Copy the material below, replacing each "screenshot" with "screen capture" and leaving everything else as it is.

++++++++++++++++++++

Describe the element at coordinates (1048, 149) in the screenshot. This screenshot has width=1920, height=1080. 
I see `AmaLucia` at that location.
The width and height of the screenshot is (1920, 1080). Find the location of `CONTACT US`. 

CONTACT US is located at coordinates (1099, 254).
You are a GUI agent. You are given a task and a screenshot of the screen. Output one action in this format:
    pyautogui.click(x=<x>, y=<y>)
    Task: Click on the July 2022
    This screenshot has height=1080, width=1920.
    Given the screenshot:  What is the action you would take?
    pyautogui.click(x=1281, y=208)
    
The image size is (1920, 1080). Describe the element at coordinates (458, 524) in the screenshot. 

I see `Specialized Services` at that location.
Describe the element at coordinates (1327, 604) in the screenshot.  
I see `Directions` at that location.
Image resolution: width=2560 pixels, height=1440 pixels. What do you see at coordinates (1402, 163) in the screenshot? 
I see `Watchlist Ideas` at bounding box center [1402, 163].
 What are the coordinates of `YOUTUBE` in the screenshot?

++++++++++++++++++++

▸ WRITTEN RESPONSE
Describe the element at coordinates (1048, 149) in the screen capture. This screen capture has width=1920, height=1080. 
I see `AmaLucia` at that location.
The width and height of the screen capture is (1920, 1080). Find the location of `CONTACT US`. 

CONTACT US is located at coordinates (1099, 254).
You are a GUI agent. You are given a task and a screen capture of the screen. Output one action in this format:
    pyautogui.click(x=<x>, y=<y>)
    Task: Click on the July 2022
    This screen capture has height=1080, width=1920.
    Given the screen capture:  What is the action you would take?
    pyautogui.click(x=1281, y=208)
    
The image size is (1920, 1080). Describe the element at coordinates (458, 524) in the screen capture. 

I see `Specialized Services` at that location.
Describe the element at coordinates (1327, 604) in the screen capture.  
I see `Directions` at that location.
Image resolution: width=2560 pixels, height=1440 pixels. What do you see at coordinates (1402, 163) in the screen capture? 
I see `Watchlist Ideas` at bounding box center [1402, 163].
 What are the coordinates of `YOUTUBE` in the screen capture?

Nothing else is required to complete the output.